Parlamentswahl in Indien 1999
Die Parlamentswahl in Indien 1999 fand an insgesamt 6 Tagen zwischen dem 5. September und 4. Oktober 1999 statt. Es handelte sich bereits um die dritte allgemeine Wahl innerhalb der letzten 3 ½ Jahre in Indien. Sie endete mit einem Wahlsieg der von der Bharatiya Janata Party (BJP) angeführten Parteienkoalition und des amtierenden Premierministers Atal Bihari Vajpayee.
Vorgeschichte
[Bearbeiten | Quelltext bearbeiten]Am 17. April 1999 verlor die erst 13 Monate im Amt befindliche BJP-geführte Koalitionsregierung unter Premierminister Atal Bihari Vajpayee ein Vertrauensvotum in der Lok Sabha mit nur einer einzigen Stimme (279 zu 280).[2] Unmittelbarer Auslöser dafür, dass Vajpayee die Vertrauensfrage stellte, war der Rückzug der tamilischen Regionalpartei All India Anna Dravida Munnetra Kazhagam (AIADMK) aus der Regierung. Die nach der Wahl 1998 gebildete Koalitionsregierung war auf die Stimmen der 18 AIADMK-Abgeordneten in der Lok Sabha angewiesen, und daher hatte die Parteiführerin der AIADMK, J. Jayalalithaa, Bedingungen für die Unterstützung gestellt. Dazu gehörten neben bestimmten Ministerposten für die AIADMK, sowie Personalfragen auch die Forderung nach der Absetzung der amtierenden Regierung des Bundesstaates Tamil Nadu, die seit den Wahlen 1996 von der Dravida Munnetra Kazhagam (DMK) gebildet wurde. Letzteres wurde jedoch von der BJP abgelehnt, mit dem Argument, dass J. Jayalalithaa auf diese Weise einer Korruptionsanklage aufgrund ihrer Amtszeit als Chief Minister von Tamil Nadu 1991–1996 entgehen wolle.[3] Die Führerin der Bahujan Samaj Party, Mayawati, hatte in der Nacht vor der Abstimmung ebenfalls erklärt, dass die fünf Abgeordneten ihrer Partei gegen die Regierung von Vajpayee stimmen wollten, da diese „anti-Dalit“ sei. Auch Saifuddin Soz, Abgeordneter der Jammu & Kashmir National Conference, einer Partei der regierenden Koalition, hatte erklärt, gegen die Regierung stimmen zu wollen.[2]

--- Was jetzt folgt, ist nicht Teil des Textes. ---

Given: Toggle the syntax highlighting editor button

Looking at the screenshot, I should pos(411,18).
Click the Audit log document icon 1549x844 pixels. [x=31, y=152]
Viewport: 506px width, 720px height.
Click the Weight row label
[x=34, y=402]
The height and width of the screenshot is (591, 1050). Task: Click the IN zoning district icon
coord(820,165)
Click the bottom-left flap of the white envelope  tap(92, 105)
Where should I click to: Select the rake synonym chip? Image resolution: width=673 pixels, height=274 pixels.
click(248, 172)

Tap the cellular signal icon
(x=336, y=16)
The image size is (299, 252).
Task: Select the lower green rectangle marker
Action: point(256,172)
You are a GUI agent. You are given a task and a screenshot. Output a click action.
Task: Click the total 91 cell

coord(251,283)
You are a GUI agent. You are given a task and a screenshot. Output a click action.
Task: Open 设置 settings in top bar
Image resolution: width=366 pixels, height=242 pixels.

Nach der Abstimmungsniederlage forderte der Führer der Kongresspartei-Fraktion in der Lok Sabha, Sharad Pawar, den Ministerpräsidenten zum Rücktritt auf und kündigte an, dass die Kongresspartei versuchen werde eine Koalitionsregierung zu bilden.[2] In den folgenden Tagen zeigte sich jedoch, dass die Kongresspartei nicht in der Lage war, eine ausreichende Zahl von Parteien zu einem gemeinsamen Bündnis zu vereinen, um damit eine Mehrheit für eine neue Regierung zu formen. Daraufhin ließ Präsident K. R. Narayanan am 26. April 1999 die Auflösung der Lok Sabha und die Ausschreibung von Neuwahlen verkünden. Der Termin für die Neuwahl wurde auf den September und Oktober desselben Jahres festgesetzt. Die Regierung Vajpayee blieb bis zur Wahl geschäftsführend im Amt.[4]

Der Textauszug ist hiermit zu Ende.